Long doc compile time or delay in relation to processor speed

I’m working with a long document, and my compile takes 1:20s. I’m sure we could discuss what components in the computer are responsible for compiling speed. What I found out is that adding memory will improve some. But most of all, jumping from an i5 to an i7 Intel processor will make the most significant difference in productivity. Using an i7 took less than 15 seconds to handle everything. My conclusion is that compiling speed depends almost exclusively on processor speed, then memory, then a change from HD to SSD

This probably depends highly on what format you compile to; for example Word compiles uses Java IIRC. But I would have thought that the disk would have been as big a bottleneck as the CPU… I also assume that compile has not been “multi-threaded” so probably occupies one core at most? I’ve never really checked — did you see if processing maxed out only one core?

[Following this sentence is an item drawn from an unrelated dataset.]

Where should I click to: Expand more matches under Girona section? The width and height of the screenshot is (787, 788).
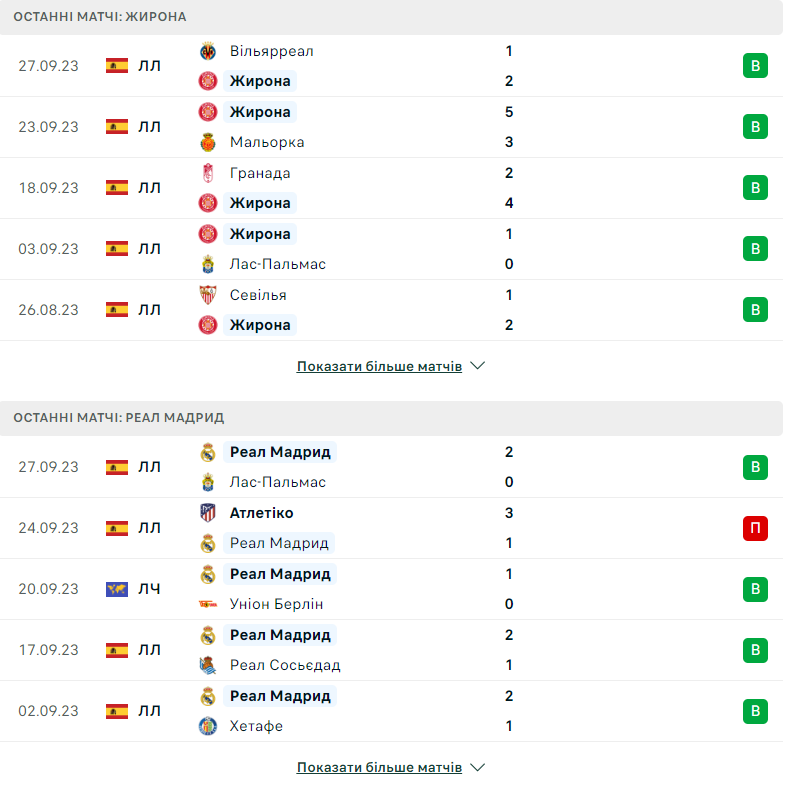379,367
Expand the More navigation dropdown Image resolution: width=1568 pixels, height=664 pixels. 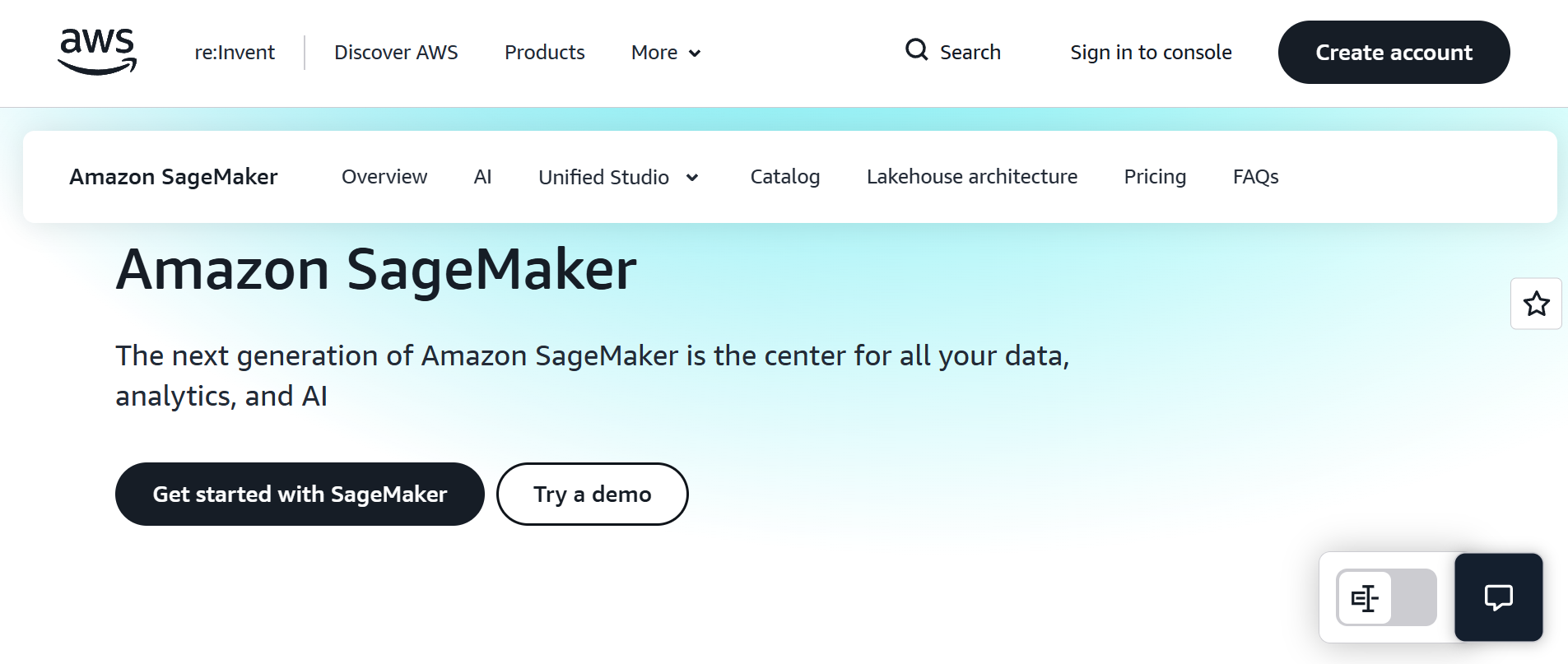pyautogui.click(x=665, y=52)
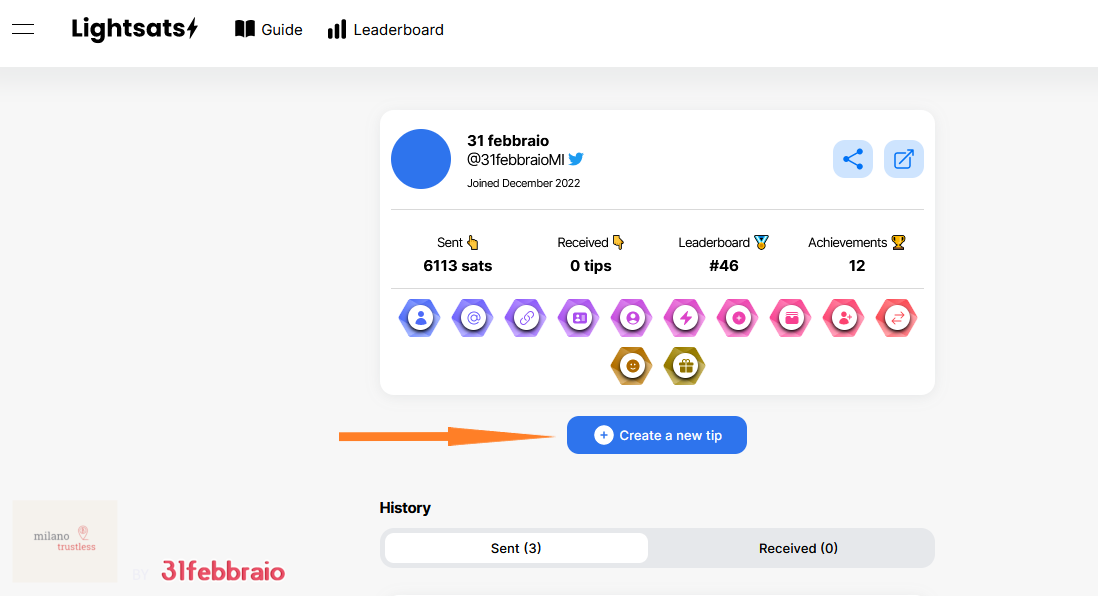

I export to LaTeX in plain text. I don’t know how to check how many cores are active during compiling. Is it in Activity Monitor? I see only CPU % and number of threads there.

Yes Activity monitor, 100% means 1 core, so if you see 200% CPU it means 2 cores are fully utilised…

Thanks for your help. Compiling does not take more than 99%, or 1 core. Is it possible to ascribe more power to SC? The real question is this:

IS SCRIVENER:
MULTI-CORE AWARE? OR
MULTI-THREADED?

WHICH REALLY MEANS, DOES SCRIVENER MAKE USE OF ALL CPUs WHEN COMPILING?

My computer says negative.

Multi-threading is hard to do, and not all programs can easily make use of multiple threads. I can naively imagine that some compile operations could be parallelised (as each document in the draft could be parsed independently of the other), but I’ve had to try to parallelize code before and it was a lot more challenging than it seemed. Compile is faster for me in Scrivener 3 than Scrivener 2, but that isn’t due to multi-threading — I compiled a 65,000 word project with 47 figures and lots of cross-referencing, and regex replacements and it took ~4 seconds with 99% CPU use.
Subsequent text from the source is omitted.